May 15, 2023

RuntimeClass Request in the Components of Kubeflow Pipeline

Introduction

Are you struggling to request a docker runtime class in Kubeflow Pipeline components? You’re not alone. Currently, there is no built-in implementation for it in Kubeflow Pipeline version==1.8.0 with the kfp==1.8.6 cluster management tool kops. This can be frustrating for developers who rely on these tools for pipeline management.

In this blog, we’ll discuss a solution to this problem that will help you streamline your workflow and save time. So, if you’re ready to learn how to request a docker runtime class in Kubeflow Pipeline components, let’s get started!

Problem Statement

When running Kubeflow Pipelines, components will start running on the K8’s cluster as specified in the pipeline. However, there is a problem when it comes to running GPU workloads. By default, the docker runtime for CPU pods/components is suitable, but GPU workloads require the docker runtime to be Nvidia.
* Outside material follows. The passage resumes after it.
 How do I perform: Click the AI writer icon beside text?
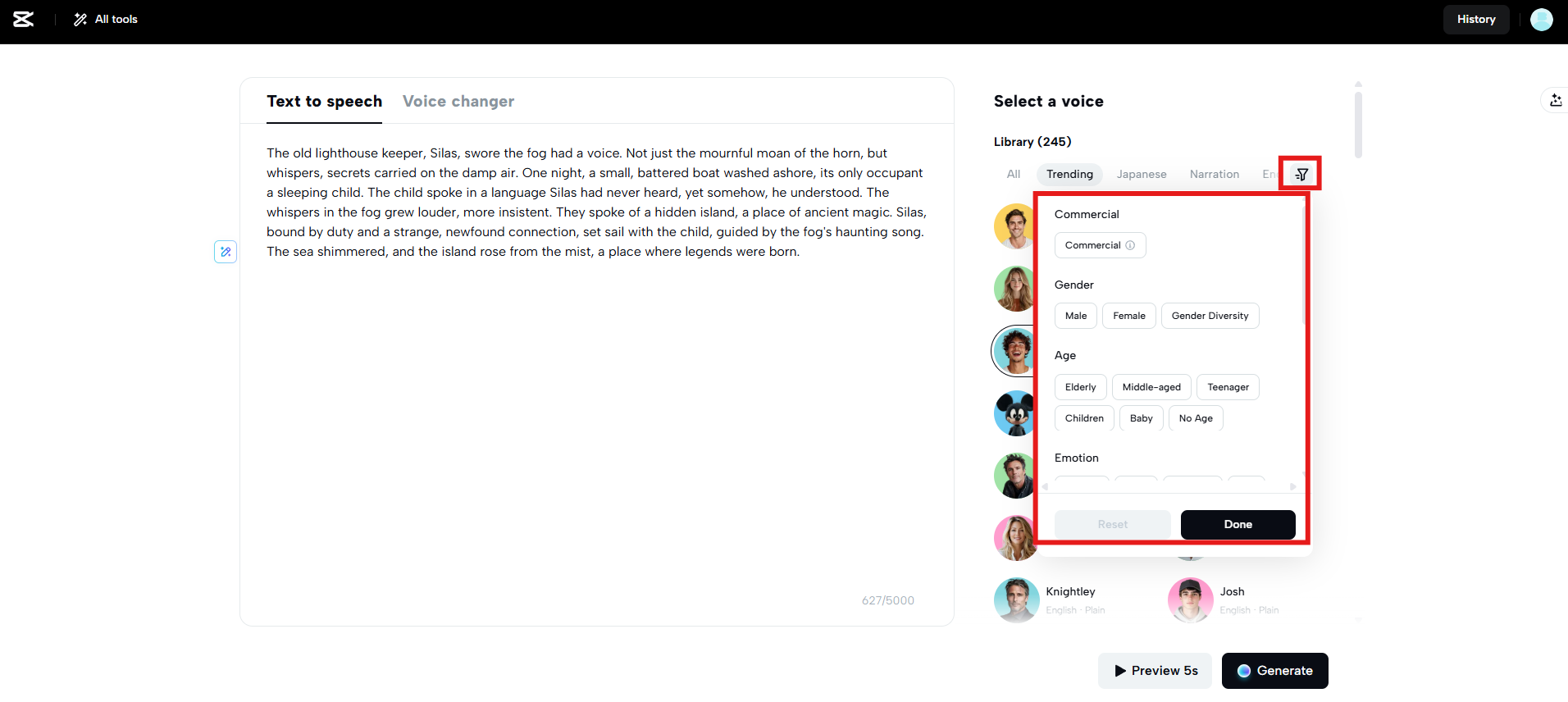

The cluster management tool, kops, maintains the cluster default runtime as runc and also installs a RuntimeClass called NVIDIA. However, As the NVIDIA runtime is not the default runtime, you will need to add runtimeClassName: NVIDIA to any Podspec you want to use for GPU workloads. When writing Kubeflow Pipelines, there is no method or class to specify or request the NVIDIA runtime. This means that when you write a pipeline with GPU components, it will fail to execute on GPUs.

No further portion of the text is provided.